What you are asked to do
Please copy exactly the part of the records below that opens with the line containing "Task: Click the soccer ball icon on Top Card" and closes with the line containing "555x960 pixels.", leaving out any pictures.

Given data

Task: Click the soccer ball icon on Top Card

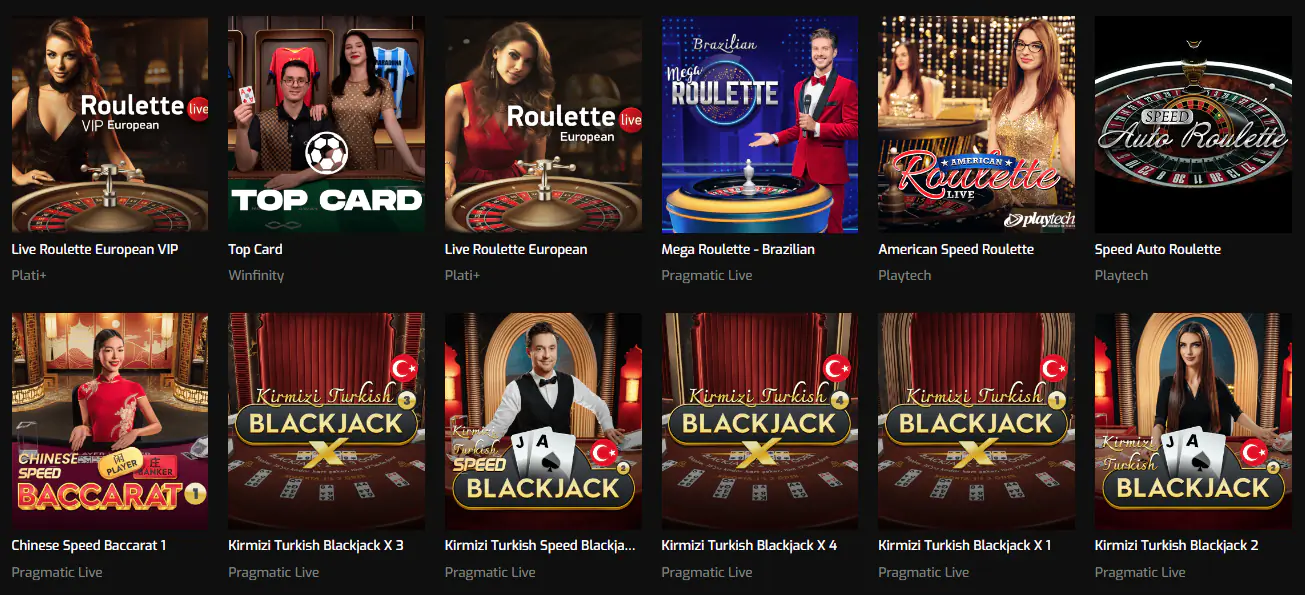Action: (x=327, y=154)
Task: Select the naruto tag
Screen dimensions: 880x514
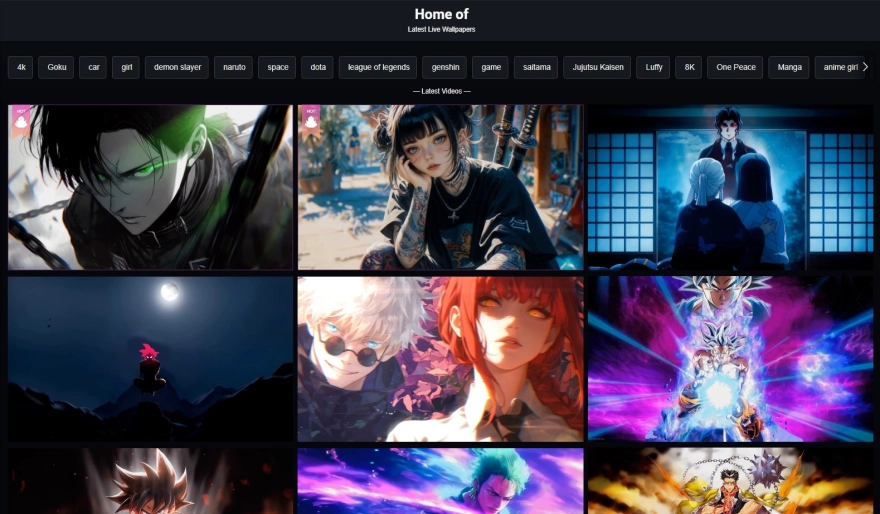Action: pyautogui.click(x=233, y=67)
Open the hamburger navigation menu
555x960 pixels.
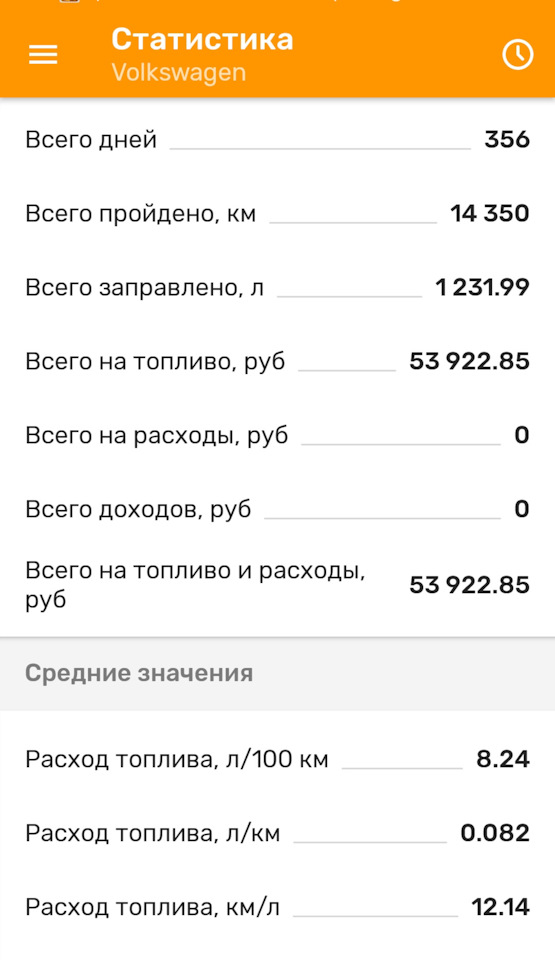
...
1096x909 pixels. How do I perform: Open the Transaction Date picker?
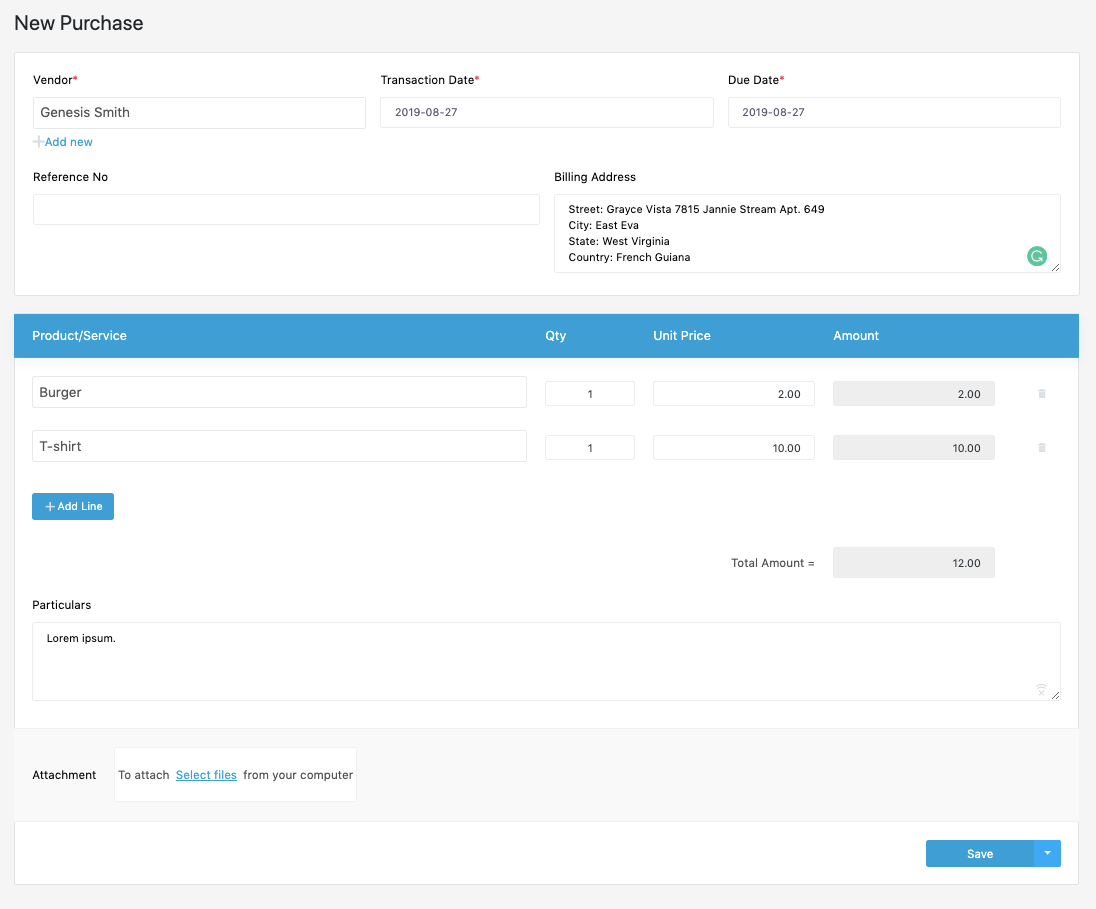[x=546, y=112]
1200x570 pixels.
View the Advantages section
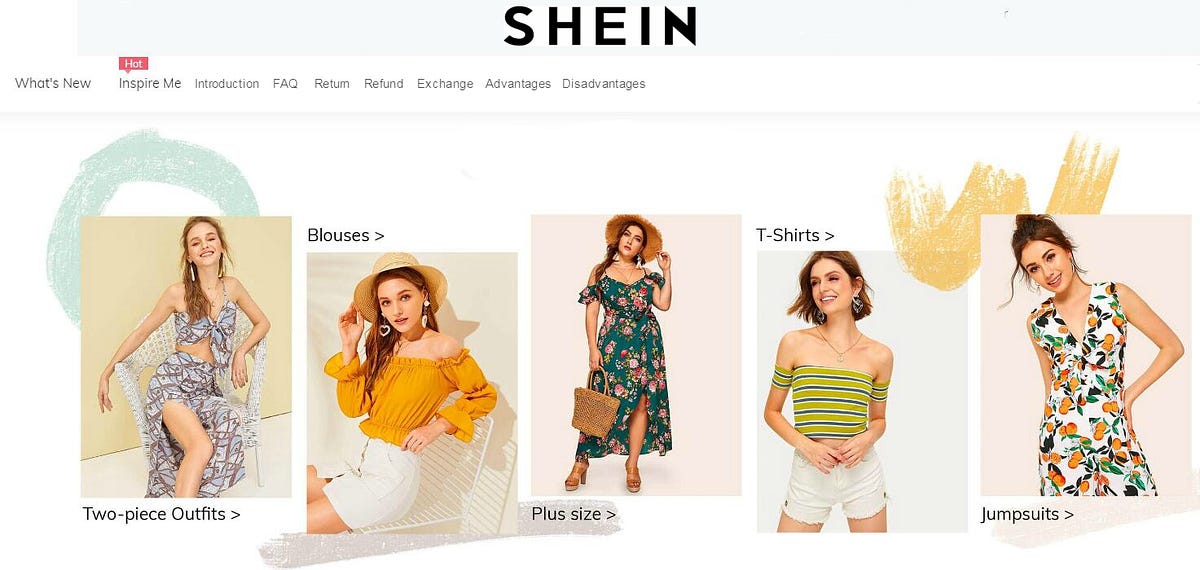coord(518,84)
...
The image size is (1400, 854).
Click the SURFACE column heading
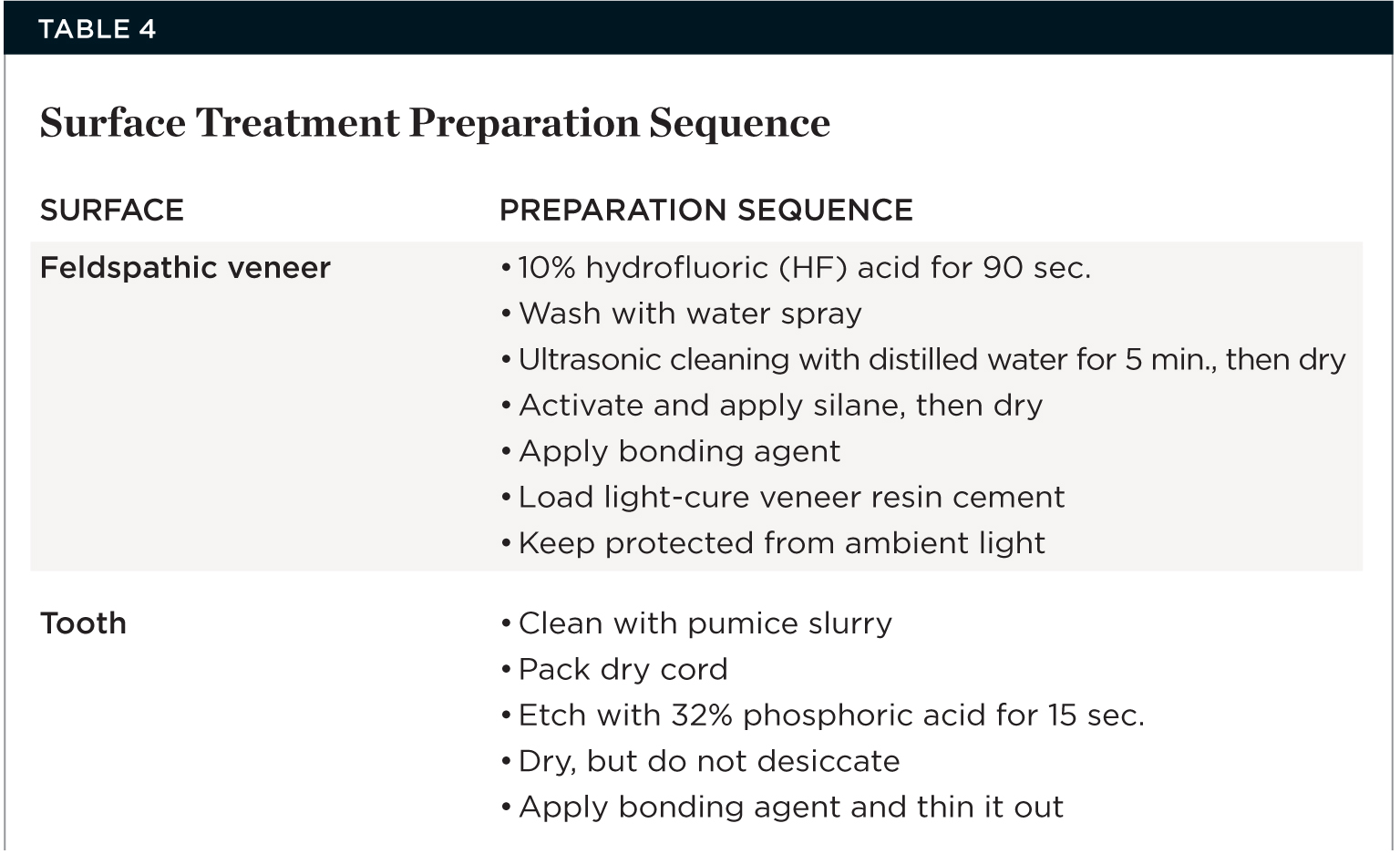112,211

Answer to this exercise
Task: Click the soccer ball icon on Top Card

Action: (x=327, y=154)
Task: Select the naruto tag
Screen dimensions: 880x514
Action: pyautogui.click(x=233, y=67)
Open the hamburger navigation menu
555x960 pixels.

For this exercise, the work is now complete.